Strażacy wydobyli samochód osobowy, który wpadł do rzeki w powiecie puławskim. Do wypadku doszło wczoraj (21.01) po godzinie 18.00.
– Kierujący fordem w miejscowości Końskowola stracił panowanie nad pojazdem i wjechał do rzeki Kurówka – mówi rzecznik prasowy Komendanta Wojewódzkiego Policji w Lublinie, nadkomisarz Andrzej Fijołek. – Policjanci z Puław, którzy jako pierwsi pojawili się na miejscu wraz z przechodniem wyciągnęli z wody kierującego. Jak się okazało był to 53-latek. Działania zostały podjęte niemalże w ostatniej chwili, bo zaraz potem samochód znalazł się pod wodą. Jak się okazało powodem zachowania 53-latka na drodze był alkohol. Badanie wykazało ponad 1,5 promila we krwi. Mężczyzna nie odniósł poważnych obrażeń ciała. Po badaniach powiedział policjantom, że był po wypiciu wódki i pojechał zatankować auto – dodaje Andrzej Fijołek.
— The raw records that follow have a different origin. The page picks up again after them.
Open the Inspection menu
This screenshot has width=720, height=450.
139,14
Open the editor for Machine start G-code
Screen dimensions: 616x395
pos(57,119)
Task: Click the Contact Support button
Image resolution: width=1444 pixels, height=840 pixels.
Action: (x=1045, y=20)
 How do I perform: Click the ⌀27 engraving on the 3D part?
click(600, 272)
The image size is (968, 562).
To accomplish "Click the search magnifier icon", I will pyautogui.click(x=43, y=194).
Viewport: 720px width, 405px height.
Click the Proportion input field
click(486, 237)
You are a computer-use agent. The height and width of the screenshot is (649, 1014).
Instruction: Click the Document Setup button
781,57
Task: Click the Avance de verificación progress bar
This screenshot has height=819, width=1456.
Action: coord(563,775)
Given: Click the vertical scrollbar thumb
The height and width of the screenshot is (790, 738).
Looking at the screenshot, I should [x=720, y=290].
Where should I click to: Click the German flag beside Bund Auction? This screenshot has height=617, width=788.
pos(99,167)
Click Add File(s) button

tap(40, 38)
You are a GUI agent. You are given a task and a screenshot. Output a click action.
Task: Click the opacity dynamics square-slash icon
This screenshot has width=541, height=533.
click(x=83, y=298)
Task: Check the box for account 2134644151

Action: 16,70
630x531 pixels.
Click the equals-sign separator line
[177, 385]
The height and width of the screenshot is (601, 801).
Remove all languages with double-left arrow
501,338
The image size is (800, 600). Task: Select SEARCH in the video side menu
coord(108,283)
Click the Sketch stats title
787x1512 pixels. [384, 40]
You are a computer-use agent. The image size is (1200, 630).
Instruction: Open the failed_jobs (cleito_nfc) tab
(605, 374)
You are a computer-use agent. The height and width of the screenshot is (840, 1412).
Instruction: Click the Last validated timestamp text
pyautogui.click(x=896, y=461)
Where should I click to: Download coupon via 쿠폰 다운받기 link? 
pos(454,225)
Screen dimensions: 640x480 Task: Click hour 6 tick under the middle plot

Samochód, który opadł na dno rzeki, wydobyli strażacy. W akcji wzięło udział osiem zastępów straży pożarnej, jak i między innymi Specjalistyczna Grupa Ratownictwa Wodno-Nurkowego z Lublina.
CZYTAJ: O włos od tragedii. Samochód wjechał do rzeki [ZDJĘCIA]
Kierowca trafił do policyjnego aresztu.